Tribune Editorial: New opioid law is a good first step, More work ahead
The new opioid legislation is one step forward in the real public health crisis facing Minnesota and other states.
Gov. Tim Walz Wednesday signed into law the package that requires opioid distributors to pay a fee to be utilized to provide education and prevention programs as well as treatment.
As Walz noted, "The opioid epidemic is devastating communities across Minnesota—claiming lives and leaving a heartbroken family in its wake."
No one deserves credit on this legislation more than Rep. Dave Baker, R-Willmar, and Sen. Chris Eaton, DFL-Brooklyn Center. Both lost a family member after the child became addicted to opioids.
They have continued to work for several years across party lines focusing on the betterment and safety of Minnesotans through reforms boosting access to treatment resources for those impacted by opioids.
"This legislation was always about doing what was right for the ... families across this state that have lost a loved one to addiction," Baker said in a statement earlier this week.
"For my family, this journey started when my wife Mary and I lost our beautiful son Dan."
The $20 million in funding is a good start toward addressing the opioid crisis and having drug companies contribute toward solutions.
There were a lot of parents, families and recovering addicts who have spent considerable time and energy in supporting this legislation.

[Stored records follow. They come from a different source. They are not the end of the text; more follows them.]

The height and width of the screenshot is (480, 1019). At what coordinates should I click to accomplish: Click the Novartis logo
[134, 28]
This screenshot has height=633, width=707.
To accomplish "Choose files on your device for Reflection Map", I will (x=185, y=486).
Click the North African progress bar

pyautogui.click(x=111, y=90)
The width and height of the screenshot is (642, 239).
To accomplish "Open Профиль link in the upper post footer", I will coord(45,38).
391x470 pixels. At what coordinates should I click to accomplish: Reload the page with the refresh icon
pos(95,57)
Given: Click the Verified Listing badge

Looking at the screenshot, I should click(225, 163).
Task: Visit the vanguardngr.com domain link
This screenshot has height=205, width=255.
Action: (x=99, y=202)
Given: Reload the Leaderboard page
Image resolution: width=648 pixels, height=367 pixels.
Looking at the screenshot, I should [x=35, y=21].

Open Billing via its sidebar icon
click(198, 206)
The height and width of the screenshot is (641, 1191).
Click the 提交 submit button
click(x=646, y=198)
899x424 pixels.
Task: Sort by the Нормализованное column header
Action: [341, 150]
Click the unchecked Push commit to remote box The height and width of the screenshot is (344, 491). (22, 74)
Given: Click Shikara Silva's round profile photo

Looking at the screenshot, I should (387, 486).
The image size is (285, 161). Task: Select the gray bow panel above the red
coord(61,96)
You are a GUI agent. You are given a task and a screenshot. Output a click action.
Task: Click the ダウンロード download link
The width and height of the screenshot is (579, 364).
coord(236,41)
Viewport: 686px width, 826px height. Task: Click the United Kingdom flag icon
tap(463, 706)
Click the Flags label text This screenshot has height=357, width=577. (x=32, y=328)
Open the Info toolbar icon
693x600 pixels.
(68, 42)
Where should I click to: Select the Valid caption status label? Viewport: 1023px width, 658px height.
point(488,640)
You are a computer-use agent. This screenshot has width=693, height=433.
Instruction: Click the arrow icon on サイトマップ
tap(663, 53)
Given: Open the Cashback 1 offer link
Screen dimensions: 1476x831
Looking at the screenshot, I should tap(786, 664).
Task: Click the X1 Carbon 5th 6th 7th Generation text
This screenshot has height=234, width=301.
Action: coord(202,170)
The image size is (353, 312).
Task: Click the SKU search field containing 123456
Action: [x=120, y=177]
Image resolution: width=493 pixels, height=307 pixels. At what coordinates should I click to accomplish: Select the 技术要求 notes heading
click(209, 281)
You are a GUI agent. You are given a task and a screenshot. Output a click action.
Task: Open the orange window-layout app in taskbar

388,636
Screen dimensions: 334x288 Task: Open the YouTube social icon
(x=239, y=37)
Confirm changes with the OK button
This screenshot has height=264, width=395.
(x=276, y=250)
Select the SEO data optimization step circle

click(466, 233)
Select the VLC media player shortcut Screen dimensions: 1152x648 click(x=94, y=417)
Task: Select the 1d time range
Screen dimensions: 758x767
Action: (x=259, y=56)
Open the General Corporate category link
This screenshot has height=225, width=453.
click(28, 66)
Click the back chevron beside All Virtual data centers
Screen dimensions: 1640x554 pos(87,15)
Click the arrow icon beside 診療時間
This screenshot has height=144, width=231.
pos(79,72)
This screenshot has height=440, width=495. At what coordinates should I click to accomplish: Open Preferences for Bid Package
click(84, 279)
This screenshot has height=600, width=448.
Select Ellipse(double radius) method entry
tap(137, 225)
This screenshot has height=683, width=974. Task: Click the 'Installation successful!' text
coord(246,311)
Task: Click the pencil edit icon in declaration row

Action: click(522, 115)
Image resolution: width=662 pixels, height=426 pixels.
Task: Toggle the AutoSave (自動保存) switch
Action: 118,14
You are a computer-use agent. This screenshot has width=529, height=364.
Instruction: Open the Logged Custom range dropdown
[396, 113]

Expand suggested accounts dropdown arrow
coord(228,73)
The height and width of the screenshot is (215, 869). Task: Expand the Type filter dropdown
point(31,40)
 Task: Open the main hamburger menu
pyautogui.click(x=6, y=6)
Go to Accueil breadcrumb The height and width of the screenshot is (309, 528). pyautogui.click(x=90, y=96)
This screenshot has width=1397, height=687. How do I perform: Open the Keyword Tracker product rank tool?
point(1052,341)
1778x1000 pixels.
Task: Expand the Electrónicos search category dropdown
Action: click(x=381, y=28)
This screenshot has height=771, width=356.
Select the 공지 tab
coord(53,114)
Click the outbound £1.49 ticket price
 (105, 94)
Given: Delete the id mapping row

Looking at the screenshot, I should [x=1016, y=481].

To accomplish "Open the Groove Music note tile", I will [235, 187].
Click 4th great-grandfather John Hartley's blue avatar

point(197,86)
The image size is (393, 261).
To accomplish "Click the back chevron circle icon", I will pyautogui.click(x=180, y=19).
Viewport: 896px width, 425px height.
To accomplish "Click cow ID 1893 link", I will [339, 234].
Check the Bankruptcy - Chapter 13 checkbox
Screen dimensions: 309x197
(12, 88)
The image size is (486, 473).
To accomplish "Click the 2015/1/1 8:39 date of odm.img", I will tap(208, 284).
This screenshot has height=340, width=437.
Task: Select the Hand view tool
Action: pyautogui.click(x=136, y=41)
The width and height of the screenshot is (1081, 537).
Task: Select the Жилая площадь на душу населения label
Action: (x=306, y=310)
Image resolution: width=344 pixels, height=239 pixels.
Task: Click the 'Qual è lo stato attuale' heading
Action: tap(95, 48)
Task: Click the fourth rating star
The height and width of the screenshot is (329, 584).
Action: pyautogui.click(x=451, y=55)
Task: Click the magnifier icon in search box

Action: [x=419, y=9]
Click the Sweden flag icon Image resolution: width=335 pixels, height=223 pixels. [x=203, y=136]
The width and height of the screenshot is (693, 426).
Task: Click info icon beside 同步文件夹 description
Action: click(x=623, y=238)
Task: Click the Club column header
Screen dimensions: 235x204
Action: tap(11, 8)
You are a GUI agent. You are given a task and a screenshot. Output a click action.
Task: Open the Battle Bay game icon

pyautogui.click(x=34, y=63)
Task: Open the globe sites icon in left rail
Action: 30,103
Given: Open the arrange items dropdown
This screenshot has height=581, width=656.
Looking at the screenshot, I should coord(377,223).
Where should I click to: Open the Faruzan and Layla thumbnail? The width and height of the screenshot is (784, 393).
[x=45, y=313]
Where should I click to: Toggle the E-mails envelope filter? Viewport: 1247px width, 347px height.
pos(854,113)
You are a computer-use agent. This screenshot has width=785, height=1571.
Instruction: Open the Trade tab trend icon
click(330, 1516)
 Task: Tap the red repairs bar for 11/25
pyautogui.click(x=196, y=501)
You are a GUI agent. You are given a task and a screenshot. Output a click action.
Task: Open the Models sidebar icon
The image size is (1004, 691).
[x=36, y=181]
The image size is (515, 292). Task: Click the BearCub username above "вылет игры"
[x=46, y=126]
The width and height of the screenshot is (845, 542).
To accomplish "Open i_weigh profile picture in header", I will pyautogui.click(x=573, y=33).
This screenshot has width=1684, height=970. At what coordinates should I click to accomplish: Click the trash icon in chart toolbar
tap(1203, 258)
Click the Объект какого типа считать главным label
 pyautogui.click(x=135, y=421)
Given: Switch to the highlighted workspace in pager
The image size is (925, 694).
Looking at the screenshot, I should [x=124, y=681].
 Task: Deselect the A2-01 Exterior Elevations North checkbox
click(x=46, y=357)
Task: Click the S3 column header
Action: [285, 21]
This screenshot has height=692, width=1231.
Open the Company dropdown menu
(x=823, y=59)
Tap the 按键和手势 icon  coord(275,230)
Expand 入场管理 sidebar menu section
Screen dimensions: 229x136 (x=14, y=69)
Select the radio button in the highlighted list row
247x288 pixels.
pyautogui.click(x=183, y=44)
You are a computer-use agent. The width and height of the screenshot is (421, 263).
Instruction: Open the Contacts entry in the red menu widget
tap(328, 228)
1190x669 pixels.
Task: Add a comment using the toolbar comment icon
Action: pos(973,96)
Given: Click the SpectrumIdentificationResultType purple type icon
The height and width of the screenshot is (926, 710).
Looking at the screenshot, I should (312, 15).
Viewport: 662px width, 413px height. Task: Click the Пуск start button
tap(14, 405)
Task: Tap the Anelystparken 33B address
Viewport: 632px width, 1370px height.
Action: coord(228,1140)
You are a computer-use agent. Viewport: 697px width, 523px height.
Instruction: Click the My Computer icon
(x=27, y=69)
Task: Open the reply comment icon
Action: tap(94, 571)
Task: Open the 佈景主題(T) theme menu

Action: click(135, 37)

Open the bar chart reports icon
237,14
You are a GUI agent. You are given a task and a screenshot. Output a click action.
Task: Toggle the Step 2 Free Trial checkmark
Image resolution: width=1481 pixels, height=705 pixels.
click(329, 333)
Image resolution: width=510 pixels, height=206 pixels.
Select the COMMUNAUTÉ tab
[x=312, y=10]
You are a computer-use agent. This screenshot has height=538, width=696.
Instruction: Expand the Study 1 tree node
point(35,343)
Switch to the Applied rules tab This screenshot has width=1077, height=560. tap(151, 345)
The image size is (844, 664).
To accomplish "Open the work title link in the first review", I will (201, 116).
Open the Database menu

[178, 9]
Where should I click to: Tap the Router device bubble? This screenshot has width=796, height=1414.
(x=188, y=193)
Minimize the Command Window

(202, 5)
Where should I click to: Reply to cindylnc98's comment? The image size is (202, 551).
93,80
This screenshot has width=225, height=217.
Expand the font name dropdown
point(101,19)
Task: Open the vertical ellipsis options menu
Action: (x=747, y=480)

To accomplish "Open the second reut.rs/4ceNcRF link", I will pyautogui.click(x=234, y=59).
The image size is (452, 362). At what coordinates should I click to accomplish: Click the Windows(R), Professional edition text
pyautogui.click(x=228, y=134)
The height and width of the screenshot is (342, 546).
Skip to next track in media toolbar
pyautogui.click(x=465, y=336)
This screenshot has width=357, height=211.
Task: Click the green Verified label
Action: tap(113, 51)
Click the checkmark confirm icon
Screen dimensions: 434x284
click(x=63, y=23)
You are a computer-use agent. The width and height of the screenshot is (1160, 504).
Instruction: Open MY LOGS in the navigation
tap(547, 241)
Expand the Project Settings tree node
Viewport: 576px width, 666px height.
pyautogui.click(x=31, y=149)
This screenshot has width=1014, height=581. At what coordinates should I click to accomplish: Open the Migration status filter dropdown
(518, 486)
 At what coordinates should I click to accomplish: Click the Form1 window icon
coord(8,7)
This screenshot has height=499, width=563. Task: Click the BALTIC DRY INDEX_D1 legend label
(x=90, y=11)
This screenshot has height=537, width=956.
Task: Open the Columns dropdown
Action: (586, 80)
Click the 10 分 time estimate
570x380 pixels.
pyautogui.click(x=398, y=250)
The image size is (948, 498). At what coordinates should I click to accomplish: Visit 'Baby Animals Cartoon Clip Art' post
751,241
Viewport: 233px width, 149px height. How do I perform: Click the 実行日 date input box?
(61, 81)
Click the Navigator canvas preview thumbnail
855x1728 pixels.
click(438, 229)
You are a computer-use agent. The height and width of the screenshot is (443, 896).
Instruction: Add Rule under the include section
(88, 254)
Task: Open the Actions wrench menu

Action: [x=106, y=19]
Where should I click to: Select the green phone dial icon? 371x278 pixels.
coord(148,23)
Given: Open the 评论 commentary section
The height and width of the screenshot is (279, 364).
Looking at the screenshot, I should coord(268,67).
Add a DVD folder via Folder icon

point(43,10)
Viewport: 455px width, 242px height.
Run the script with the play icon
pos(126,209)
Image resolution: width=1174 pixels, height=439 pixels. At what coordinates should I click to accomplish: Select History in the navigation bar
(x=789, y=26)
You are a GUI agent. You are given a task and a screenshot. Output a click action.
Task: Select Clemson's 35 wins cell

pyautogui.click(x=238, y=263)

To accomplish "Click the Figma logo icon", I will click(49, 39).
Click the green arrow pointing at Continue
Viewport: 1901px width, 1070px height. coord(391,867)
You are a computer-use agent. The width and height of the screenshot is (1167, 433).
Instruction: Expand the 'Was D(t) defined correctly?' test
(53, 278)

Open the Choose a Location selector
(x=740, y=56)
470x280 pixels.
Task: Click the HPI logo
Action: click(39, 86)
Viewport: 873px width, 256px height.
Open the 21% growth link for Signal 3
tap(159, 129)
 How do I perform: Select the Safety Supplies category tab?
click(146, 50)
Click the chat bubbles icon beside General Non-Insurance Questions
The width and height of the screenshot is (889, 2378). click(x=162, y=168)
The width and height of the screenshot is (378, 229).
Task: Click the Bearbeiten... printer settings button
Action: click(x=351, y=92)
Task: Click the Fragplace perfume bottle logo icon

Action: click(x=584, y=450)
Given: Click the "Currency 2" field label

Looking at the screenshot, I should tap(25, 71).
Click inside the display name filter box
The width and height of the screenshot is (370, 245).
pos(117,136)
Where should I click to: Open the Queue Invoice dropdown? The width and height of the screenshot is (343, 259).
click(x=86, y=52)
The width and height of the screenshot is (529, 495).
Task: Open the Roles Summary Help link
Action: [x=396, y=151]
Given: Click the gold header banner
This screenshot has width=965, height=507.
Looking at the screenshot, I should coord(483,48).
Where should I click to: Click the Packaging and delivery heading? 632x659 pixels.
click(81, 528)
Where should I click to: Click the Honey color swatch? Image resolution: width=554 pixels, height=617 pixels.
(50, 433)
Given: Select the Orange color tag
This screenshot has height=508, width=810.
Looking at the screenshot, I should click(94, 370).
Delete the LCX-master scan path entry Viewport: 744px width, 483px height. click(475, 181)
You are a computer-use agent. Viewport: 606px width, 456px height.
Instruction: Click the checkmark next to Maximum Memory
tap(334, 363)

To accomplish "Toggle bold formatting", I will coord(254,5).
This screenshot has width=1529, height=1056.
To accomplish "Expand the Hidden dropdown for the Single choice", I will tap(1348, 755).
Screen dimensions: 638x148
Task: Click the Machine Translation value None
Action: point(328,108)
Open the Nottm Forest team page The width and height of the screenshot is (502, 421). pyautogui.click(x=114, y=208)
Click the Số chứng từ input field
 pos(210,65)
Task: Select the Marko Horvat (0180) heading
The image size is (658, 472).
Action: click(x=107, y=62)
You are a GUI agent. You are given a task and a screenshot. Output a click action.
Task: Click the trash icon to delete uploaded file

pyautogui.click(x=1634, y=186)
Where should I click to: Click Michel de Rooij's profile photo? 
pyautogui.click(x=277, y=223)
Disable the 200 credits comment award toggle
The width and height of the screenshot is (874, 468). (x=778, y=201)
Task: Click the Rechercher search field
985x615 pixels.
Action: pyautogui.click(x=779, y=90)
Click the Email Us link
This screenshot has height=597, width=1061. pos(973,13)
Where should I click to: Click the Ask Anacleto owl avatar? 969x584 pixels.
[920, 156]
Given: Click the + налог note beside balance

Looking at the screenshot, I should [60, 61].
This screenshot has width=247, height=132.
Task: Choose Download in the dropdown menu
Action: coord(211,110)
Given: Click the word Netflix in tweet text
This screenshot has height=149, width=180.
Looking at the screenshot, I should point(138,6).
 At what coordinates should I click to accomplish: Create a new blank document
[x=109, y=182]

Shelly Elkington of Montevideo testified at the Legislature about her 24-year-old daughter Casey who got hooked on painkillers while dealing with Crohn's disease. Casey died in August 2015, a day before an appointment with a pain specialist.
"And I know there are a lot of children looking, proud of their parents today" for continuing their work on the opioid issue, Eaton said on the Senate floor earlier this week.
The legislation is "about taking care of the needs of Minnesotans going forward and making sure we don't have any more lost loved ones," said Sen. Julie Rosen, R-Vernon Center.
Opioid overdose deaths in Minnesota in 2017 set a record at 422. Opioids nationwide accounted for the majority of the 65,000 drug overdose deaths in 2016. That is more than all the U.S. military deaths in the entire Vietnam War.
Under the legislative compromise reached in conference committee, this opioid legislation will sunset after the state recovers settlements from drugmakers totaling at least $250 million after a minimum of five years.
Kudos to Baker, Eaton, Rosen and the rest of the legislators for taking a good step for the state in addressing the opioid crisis.
The passage of this opioid legislation is decisive, but the work of addressing the opioid crisis is far from over.
Baker will serve as a 2019 Opioid Policy Fellow with the National Conference of State Legislators. The program will focus on legislative health policies to combat the opioid epidemic across the country.
Others continue to work at the state, county and local levels around Minnesota. Thank you to all involved.